Learn how to use water balloons for a super fun snow painting activity. Perfect as part of your planned winter activities for preschoolers, or as an impromptu snowy surprise.
Related: Winter Process Art
Oh, this activity is just chock full of awesomeness. If I do so say, myself!
Tons of snowy fun? ✔
Process art? ✔
Open-ended messy play? ✔
Exploring science through art? ✔
As you can see, there is so much goodness packed into what is, inherently, a very simple activity. That’s a win in my book!
If you live where it snows, this is a wonderful process art activity to keep in your back pocket.
Grab the supplies ahead of time and keep them at the ready for your next snowfall. Then grab the kids and get everything ready to go. It won’t take too long.
Water Balloon Painting Materials
You just need a few supplies for this snow painting activity (I may get commissions for purchases made through links in this post):
- Water balloons
- Food coloring (you can also use liquid watercolors)
- Bucket or pan
And that’s really it! You can test out if you prefer water balloons or regular balloons for this activity. That’s really up to personal preference, as well as the age of the kids you work with.
Getting the Water Balloons Ready
Before we jump into the snow painting directions, I do want to touch on the use of food coloring. Just keep in mind that clothes and other items can get stained if you’re not careful.
I suggest wearing play clothes when you’re filling up the water balloons. This way, any splashes or spills are less likely to cause you problems!
Okay, now onto getting the water balloons ready for some snow painting fun!
- First, squirt a few drops of food coloring into a water balloon.
- Then place the balloon over the water faucet spout. Make sure you keep it secure – don’t let go!
- Slowly turn the water on. Again, make sure to keep ahold of the balloon.
- Fill the water balloon about halfway up with water. Do not overfill!
- Turn the water off and gently remove the balloon from the faucet.
- Finally, carefully tie the balloon and set it aside.
Repeat those steps for each of the water balloons you’d like to fill. Be sure to switch up colors! Of course, if you and the kids prefer a monochromatic look, that’s okay too.
Place all of the filled balloons in a pan or a bucket for safe transport outside.
Snow Painting Fun with Water Balloons
Now that you’ve got the water balloons all ready to go, it’s time for some snowy art fun.
Take the bucket of colorful water balloons outside. Before letting the kids get their hands on the balloons, be sure to explain your expectations.
For example, the snow painting water balloons are just for painting the snow. This means the balloons are only thrown at the snow (as opposed to buildings or other people).
Related: Catapult Painting
You’ll also want to show the children how to toss the balloons up and AWAY from themselves. Depending on the ages of your students, you can practice this with some beanbags or balls ahead of time.
Once the children understand what to do, let them play and paint in the snow.
Encourage the children to experiment with different ways to create with the water balloons. What happens when they toss the balloons higher into the air? What about if they throw the balloons farther across the yard? Does the height of the person impact the size/shape of the resulting splat?
You can even break out a step ladder like we did with our (non-snowy) splat art. I’d only suggest doing this if you have a safe place and sturdy surface to set up the ladder.

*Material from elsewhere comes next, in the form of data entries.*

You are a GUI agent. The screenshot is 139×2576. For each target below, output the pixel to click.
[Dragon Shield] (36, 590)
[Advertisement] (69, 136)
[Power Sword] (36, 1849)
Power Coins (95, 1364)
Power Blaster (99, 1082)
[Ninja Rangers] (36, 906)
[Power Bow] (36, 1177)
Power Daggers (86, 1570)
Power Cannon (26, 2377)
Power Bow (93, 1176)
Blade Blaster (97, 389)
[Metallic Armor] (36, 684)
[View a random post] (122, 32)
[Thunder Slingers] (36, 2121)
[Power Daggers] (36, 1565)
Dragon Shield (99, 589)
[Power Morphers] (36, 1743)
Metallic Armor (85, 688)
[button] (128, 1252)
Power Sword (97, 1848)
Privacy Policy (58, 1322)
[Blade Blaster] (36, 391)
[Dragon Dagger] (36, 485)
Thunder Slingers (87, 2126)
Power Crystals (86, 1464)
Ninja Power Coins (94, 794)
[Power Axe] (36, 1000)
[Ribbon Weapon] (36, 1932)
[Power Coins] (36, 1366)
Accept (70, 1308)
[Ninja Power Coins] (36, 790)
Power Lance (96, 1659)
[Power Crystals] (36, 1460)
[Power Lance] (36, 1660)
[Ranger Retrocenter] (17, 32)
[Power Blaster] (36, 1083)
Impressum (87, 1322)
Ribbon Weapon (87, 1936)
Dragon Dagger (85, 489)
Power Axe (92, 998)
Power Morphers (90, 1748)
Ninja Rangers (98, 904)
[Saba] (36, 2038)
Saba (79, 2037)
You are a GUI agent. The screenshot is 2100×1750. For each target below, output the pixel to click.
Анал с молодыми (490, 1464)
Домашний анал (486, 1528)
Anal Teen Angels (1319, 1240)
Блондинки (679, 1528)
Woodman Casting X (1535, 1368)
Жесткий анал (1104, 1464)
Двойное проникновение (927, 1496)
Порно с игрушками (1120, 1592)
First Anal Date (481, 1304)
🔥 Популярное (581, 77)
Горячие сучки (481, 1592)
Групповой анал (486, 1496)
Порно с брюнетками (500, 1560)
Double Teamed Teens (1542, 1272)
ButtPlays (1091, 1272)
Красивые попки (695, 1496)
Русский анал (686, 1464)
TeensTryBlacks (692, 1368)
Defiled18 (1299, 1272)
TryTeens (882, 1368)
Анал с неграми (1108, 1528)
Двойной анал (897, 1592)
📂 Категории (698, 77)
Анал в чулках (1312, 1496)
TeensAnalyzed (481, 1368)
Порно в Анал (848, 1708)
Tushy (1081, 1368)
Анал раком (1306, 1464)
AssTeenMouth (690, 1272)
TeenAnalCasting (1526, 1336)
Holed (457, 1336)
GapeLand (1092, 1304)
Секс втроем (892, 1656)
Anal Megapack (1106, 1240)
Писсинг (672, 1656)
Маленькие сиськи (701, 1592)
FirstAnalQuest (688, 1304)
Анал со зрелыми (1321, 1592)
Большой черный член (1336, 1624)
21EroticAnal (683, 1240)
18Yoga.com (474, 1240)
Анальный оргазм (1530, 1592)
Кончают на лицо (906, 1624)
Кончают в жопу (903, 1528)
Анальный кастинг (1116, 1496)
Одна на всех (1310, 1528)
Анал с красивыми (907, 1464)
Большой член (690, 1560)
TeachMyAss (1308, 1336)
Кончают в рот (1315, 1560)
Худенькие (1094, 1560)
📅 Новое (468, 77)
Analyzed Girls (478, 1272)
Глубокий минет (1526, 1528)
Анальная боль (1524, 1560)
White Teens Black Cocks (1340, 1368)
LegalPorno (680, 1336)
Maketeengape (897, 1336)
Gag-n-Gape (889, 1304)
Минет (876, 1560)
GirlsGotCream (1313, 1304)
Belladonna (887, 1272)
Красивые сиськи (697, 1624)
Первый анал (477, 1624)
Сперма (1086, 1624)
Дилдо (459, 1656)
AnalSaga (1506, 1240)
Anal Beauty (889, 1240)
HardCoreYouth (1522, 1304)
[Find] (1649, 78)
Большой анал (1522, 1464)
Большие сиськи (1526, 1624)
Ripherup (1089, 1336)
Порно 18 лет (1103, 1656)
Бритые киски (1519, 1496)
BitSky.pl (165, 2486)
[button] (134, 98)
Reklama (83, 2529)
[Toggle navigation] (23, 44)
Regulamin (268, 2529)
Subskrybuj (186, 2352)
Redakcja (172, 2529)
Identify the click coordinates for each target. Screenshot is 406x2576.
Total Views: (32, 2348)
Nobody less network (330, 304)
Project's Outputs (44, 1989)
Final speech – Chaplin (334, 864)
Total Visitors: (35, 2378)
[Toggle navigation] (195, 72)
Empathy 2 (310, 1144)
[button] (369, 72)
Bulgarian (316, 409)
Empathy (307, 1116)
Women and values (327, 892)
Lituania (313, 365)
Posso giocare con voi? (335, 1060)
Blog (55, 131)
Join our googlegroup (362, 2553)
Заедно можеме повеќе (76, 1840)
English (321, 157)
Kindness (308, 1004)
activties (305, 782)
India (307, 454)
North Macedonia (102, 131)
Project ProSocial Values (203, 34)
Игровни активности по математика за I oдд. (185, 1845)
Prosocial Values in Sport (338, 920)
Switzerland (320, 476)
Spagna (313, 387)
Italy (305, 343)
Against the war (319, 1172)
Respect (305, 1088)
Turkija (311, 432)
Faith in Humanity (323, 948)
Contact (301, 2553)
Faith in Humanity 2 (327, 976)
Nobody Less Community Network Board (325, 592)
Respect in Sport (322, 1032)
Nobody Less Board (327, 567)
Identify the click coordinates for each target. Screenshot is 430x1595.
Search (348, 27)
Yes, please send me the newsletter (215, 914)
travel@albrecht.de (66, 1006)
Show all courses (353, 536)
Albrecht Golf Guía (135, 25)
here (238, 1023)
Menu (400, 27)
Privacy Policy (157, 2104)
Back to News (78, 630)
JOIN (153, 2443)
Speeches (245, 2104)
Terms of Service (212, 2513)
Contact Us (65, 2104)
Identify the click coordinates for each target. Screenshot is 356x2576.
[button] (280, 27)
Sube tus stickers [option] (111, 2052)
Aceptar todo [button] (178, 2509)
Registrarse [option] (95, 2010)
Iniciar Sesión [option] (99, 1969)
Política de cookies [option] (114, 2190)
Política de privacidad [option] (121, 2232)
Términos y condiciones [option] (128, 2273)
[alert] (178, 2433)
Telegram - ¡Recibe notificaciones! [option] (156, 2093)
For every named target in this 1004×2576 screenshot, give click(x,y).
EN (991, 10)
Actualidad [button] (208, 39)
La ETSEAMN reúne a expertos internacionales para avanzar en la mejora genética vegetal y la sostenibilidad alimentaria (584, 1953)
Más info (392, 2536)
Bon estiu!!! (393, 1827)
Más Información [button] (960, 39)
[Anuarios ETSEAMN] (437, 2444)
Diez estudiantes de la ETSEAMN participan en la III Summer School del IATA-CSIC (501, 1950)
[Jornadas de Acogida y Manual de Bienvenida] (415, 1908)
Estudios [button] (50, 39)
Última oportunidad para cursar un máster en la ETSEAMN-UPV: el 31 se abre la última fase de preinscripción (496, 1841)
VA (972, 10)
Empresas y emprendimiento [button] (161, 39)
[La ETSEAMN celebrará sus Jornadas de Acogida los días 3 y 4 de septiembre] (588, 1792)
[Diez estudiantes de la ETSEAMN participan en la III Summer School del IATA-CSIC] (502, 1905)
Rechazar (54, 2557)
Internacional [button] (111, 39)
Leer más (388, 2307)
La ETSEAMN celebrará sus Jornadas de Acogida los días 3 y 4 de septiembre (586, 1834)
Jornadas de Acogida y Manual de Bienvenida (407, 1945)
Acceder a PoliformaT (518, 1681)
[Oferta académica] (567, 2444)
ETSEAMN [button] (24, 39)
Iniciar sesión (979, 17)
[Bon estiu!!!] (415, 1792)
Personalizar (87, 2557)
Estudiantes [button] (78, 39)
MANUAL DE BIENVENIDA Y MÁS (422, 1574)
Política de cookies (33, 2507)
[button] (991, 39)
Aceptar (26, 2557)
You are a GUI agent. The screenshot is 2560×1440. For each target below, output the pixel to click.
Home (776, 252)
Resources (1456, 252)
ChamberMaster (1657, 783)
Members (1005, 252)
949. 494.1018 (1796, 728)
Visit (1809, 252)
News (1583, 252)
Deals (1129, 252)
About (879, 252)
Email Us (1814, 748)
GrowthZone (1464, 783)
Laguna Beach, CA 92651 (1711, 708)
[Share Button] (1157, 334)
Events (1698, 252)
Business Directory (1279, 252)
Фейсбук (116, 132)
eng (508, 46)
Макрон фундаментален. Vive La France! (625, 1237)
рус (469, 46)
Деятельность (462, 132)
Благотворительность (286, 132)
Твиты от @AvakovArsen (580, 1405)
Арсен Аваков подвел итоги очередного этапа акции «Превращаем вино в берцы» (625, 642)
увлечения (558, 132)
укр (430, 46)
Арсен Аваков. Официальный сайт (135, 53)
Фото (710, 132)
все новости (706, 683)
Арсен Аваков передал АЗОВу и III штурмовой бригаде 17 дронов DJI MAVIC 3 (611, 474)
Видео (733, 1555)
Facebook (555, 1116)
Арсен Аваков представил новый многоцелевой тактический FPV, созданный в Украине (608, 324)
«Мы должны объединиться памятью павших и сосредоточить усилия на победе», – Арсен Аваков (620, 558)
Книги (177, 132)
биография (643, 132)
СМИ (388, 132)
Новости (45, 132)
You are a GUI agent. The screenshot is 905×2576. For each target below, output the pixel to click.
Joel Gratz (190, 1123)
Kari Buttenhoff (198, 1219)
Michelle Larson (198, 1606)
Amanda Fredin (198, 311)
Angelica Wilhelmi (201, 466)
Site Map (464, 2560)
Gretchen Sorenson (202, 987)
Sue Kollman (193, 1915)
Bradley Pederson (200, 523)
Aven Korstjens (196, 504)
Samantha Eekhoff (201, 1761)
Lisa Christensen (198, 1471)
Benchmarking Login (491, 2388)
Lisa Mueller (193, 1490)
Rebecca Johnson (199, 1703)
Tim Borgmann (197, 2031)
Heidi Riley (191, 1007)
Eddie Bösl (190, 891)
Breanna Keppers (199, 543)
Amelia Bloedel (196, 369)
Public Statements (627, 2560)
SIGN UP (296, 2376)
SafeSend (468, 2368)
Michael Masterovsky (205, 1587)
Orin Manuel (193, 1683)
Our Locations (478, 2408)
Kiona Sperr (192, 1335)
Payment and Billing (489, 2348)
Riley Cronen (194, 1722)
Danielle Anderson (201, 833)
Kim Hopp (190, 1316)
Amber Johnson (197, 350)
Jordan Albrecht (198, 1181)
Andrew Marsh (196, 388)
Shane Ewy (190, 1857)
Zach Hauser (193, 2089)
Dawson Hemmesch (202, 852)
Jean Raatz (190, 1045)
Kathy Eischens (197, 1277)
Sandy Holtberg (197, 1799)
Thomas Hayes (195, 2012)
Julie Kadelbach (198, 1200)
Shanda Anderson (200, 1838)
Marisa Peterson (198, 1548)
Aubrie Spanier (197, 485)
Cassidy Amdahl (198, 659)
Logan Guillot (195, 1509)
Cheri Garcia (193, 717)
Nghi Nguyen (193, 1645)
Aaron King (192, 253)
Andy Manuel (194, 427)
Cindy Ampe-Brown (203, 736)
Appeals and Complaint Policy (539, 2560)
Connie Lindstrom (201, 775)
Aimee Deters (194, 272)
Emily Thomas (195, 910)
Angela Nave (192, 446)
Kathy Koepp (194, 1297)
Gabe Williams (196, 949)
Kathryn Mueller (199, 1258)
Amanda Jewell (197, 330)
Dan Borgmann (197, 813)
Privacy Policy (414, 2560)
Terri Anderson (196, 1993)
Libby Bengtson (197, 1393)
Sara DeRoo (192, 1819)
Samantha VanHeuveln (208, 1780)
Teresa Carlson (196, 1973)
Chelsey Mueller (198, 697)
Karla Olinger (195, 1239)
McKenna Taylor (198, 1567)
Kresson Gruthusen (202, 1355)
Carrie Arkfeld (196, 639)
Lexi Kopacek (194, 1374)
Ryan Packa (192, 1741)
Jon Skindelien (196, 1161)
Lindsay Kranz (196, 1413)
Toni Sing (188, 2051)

Observe and assist the children as they’re snow painting with the balloons. You’ll definitely hear a lot of giggles and see some enthusiastic artists. There might be some thoughtful questions and a few, “What if we try this . . .?”
Related: Melting Snowman Science Activity
If you and the kids try this out, be sure to let me know how your snow painting endeavors go!
Clean Up Tips
We can’t touch on a messy art activity without talking cleanup, can we?
Preparation is key of course. So wearing play clothes and teaching the kids to throw the water balloons away from themselves and others is a great place to start.
Once all of the water balloons have been depleted, encourage the kids to go gather the balloon pieces. You don’t want any stray animals to ingest them after the fun is done.
You can definitely make this into a game! “How many pieces can you pick up in 1 minute?” “You find all the pink pieces, and I’ll grab all the green pieces.”
As the snow melts, the water should melt away most of the colorful mess. You can hose things down a bit if you need to, once the weather is a little bit warmer.
More Snow Painting Ideas
If your students loved the water balloon snow painting activity, I bet they’ll get a kick out these ideas, too:
- Make your own snow paint by mixing liquid watercolors or food coloring with water in condiment squeeze bottles. Let the kids draw and write in the snow.
- Pour your snow paint into spray bottles. The kids can spray paint in the snow!
- Use your homemade snow paint to paint creatures built out of snow.
- Break out some cookie cutters and paint for some snow art.
- Incorporate the snow INTO paint for the children to create with.
- Bring the snow inside for some sensory art.
What are some of your favorite snow painting activities?